ResNet-50 v1.5 for TensorFlow

The model
Setup
- Requirements
Quick start guide
Details
Benchmarking
- Training performance benchmark
- Inference performance benchmark
Results
Changelog
Known issues

The model

The ResNet50 v1.5 model is a modified version of the original ResNet50 v1 model.

The difference between v1 and v1.5 is in the bottleneck blocks which requires downsampling, for example, v1 has stride = 2 in the first 1x1 convolution, whereas v1.5 has stride = 2 in the 3x3 convolution.

This difference makes ResNet50 v1.5 slightly more accurate (~0.5% top1) than v1, but comes with a small performance drawback (~5% imgs/sec).

The following features were implemented in this model:

Data-parallel multi-GPU training with Horovod
Mixed precision support with TensorFlow Automatic Mixed Precision (TF-AMP), which enables mixed precision training without any changes to the code-base by performing automatic graph rewrites and loss scaling controlled by an environmental variable. Tensor Core operations to maximize throughput using NVIDIA Volta GPUs.
Static loss scaling for Tensor Cores (mixed precision) training

The following performance optimizations were implemented in this model:

XLA support (experimental)

Default configuration

This model trains for 90 epochs, with default ResNet50 v1.5 setup:

SGD with momentum (0.9)
Learning rate = 0.1 for 256 batch size, for other batch sizes we linearly scale the learning rate.
Learning rate decay - multiply by 0.1 after 30, 60, and 80 epochs
For bigger batch sizes (512 and up) we use linear warmup of the learning rate during first 5 epochs according to Training ImageNet in 1 hour.
Weight decay: 1e-4

Data Augmentation

This model uses the following data augmentation:

During training, we perform the following augmentation techniques:
- Normalization
- Random resized crop to 224x224
  - Scale from 8% to 100%
  - Aspect ratio from 3/4 to 4/3
- Random horizontal flip
During inference, we perform the following augmentation techniques:
- Normalization
- Scale to 256x256
- Center crop to 224x224

Other training recipes

This script does not target any specific benchmark.
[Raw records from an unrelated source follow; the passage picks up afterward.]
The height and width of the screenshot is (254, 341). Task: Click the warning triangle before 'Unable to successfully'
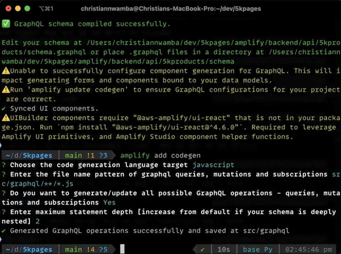(6, 71)
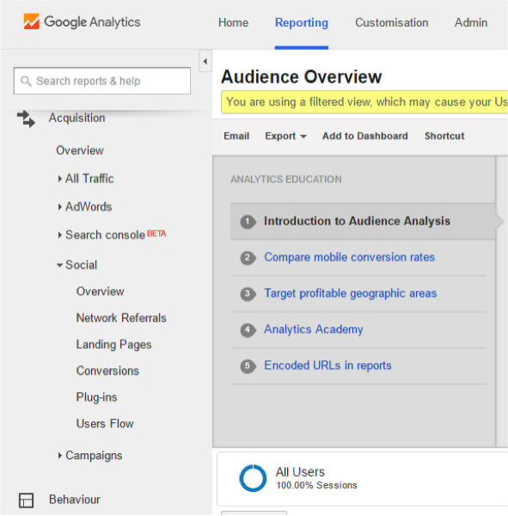Image resolution: width=508 pixels, height=516 pixels.
Task: Open the Network Referrals report
Action: coord(121,318)
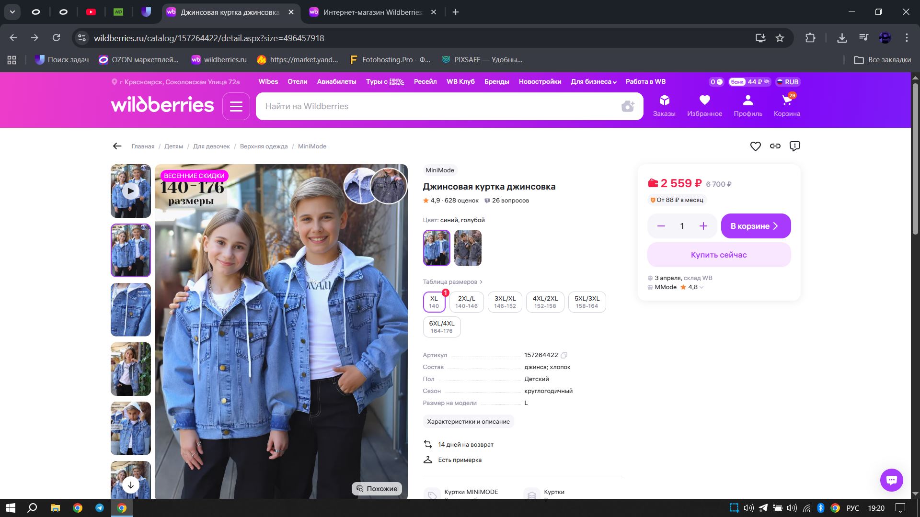Open the catalog hamburger menu

pos(236,106)
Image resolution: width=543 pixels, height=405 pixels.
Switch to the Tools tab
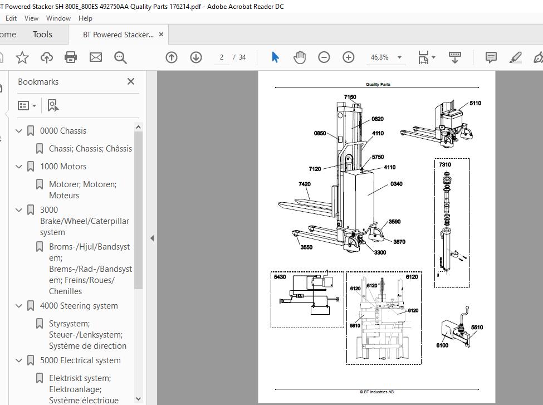point(42,35)
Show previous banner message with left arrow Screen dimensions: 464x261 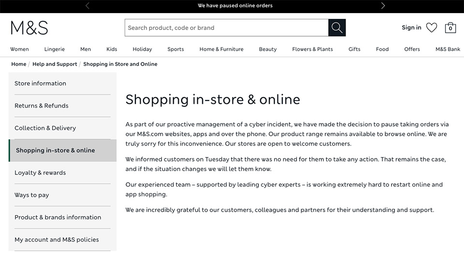tap(87, 6)
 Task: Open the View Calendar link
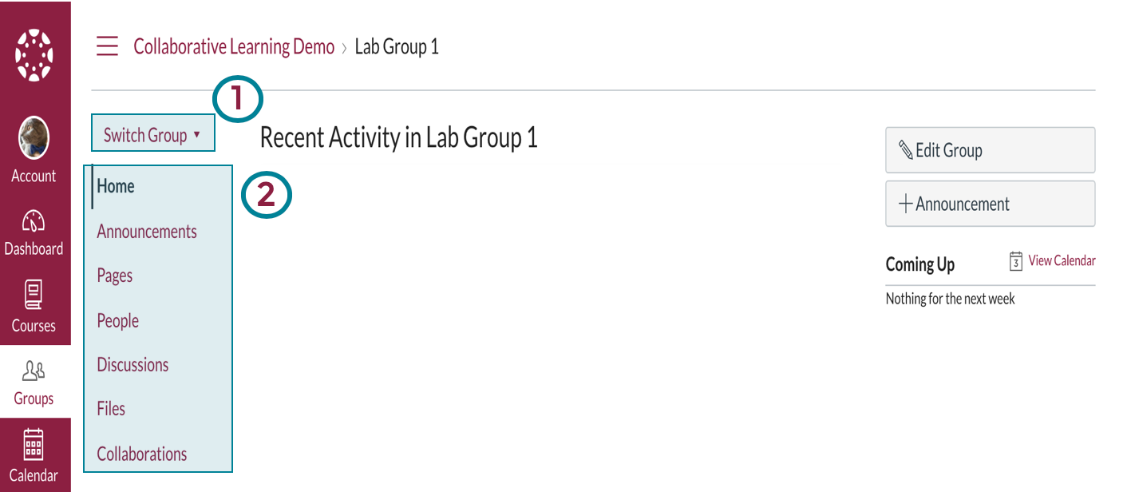(1062, 261)
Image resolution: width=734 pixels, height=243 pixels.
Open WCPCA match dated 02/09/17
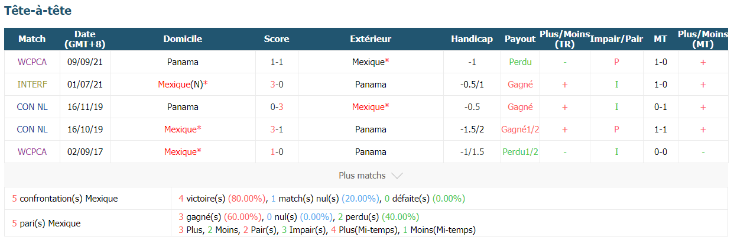tap(32, 152)
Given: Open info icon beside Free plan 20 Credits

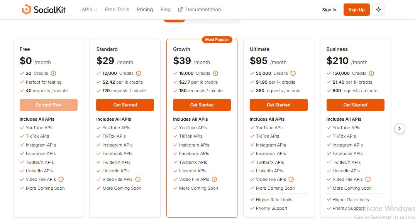Looking at the screenshot, I should [53, 73].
There are changes that others have made which can speed up convergence and/or increase accuracy.

One of the more popular training recipes is provided by fast.ai.

The fast.ai recipe introduces many changes to the training procedure, one of which is progressive resizing of the training images.

The first part of training uses 128px images, the middle part uses 224px images, and the last part uses 288px images. The final validation is performed on 288px images.

The training script in this repository performs validation on 224px images, just like the original paper described.

These two approaches can't be directly compared, since the fast.ai recipe requires validation on 288px images, and this recipe keeps the original assumption that validation is done on 224px images.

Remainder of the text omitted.